En 2025, les boissons sucrées vont coûter plus cher. Le PLFSS 2025 prévoit en effet une hausse de la « taxe soda », de l’ordre de 5 à 35 centimes par litre. Saluée par les nutritionnistes, cette mesure s’inscrit dans ce qu’on a coutume d’appeler la fiscalité comportementale qui consiste à taxer certains produits afin de décourager leur consommation. Pour plus de clarté, France Assos Santé préfère parler de fiscalité sur les produits nocifs pour la santé et plaide pour que ces mesures fiscales, recommandées depuis vingt ans par l’Organisation mondiale de la santé (OMS), soient renforcées et intégrées à des politiques de prévention globales et volontaristes.
Le premier intérêt de la fiscalité comportementale est d’utiliser le prix comme levier de santé publique pour modifier les comportements. En France, la fiscalité sur les produits nocifs pour la santé porte sur le tabac, l’alcool et les boissons à sucres ajoutés, tels que les sodas. L’objectif est d’amener les consommateurs, influencés par le coût plus élevé des produits malsains, à changer leurs habitudes et, de ce fait, à adopter un mode de vie plus sain et à inciter les industriels à modifier la composition de leurs produits. Ces taxes visent ainsi à prévenir certaines maladies chroniques coûteuses à soigner, comme le diabète, les maladies cardiovasculaires et les cancers, et à réduire les dépenses publiques liées à ces maladies évitables.
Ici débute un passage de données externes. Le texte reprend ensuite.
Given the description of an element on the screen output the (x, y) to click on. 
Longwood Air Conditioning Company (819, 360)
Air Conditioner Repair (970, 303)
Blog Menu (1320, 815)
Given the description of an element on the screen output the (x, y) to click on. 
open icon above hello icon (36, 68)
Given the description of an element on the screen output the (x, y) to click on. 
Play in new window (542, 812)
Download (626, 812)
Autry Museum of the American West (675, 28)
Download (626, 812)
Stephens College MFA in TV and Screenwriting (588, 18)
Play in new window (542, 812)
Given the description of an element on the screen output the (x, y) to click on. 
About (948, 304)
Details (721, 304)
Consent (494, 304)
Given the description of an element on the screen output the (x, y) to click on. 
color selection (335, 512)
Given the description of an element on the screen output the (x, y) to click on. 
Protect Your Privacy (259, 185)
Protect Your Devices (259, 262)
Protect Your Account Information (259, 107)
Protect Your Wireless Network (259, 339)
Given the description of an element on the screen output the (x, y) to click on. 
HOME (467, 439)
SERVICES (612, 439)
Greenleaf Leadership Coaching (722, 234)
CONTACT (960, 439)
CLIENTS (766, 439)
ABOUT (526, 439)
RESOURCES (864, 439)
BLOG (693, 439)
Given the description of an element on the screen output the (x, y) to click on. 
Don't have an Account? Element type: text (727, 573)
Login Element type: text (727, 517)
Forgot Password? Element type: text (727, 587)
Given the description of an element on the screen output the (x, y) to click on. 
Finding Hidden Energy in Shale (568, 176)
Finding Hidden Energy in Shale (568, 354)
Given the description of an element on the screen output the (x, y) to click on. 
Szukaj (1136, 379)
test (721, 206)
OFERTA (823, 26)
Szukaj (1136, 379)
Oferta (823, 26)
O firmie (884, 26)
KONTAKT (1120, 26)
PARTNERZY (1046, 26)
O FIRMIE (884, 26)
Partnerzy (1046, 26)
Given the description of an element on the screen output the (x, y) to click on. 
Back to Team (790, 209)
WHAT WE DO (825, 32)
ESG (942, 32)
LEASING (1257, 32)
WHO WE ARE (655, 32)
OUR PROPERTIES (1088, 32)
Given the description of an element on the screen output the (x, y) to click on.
Taxer les produits nocifs pour la santé, c’est aussi allier politique de santé publique et recettes budgétaires pour l’État. Les recettes ainsi générées permettent de financer les soins des personnes malades et d’investir dans des programmes de prévention et de sensibilisation. Néanmoins, pour que ces taxes engendrent un cercle vertueux, des associations membres de France Assos Santé soulignent que plusieurs conditions doivent être réunies.
Une augmentation forte et régulière du prix du tabac
La France est l’un des six pays de l’OCDE où le prix du tabac est le plus élevé : la taxe correspond à plus de 80 % du prix du paquet de cigarettes vendu 12,50 euros au 1er janvier 2024. Elle rapporte à la Sécurité sociale 14 milliards d’euros par an, selon l’Observatoire français des drogues et des tendances addictives (OFDT). Plusieurs lois et outils concourent également à la lutte contre le tabagisme en France : l’interdiction de la publicité, de fumer dans des lieux à usage collectif, le dispositif Tabac Info Service, le paquet neutre et le remboursement des substituts nicotiniques.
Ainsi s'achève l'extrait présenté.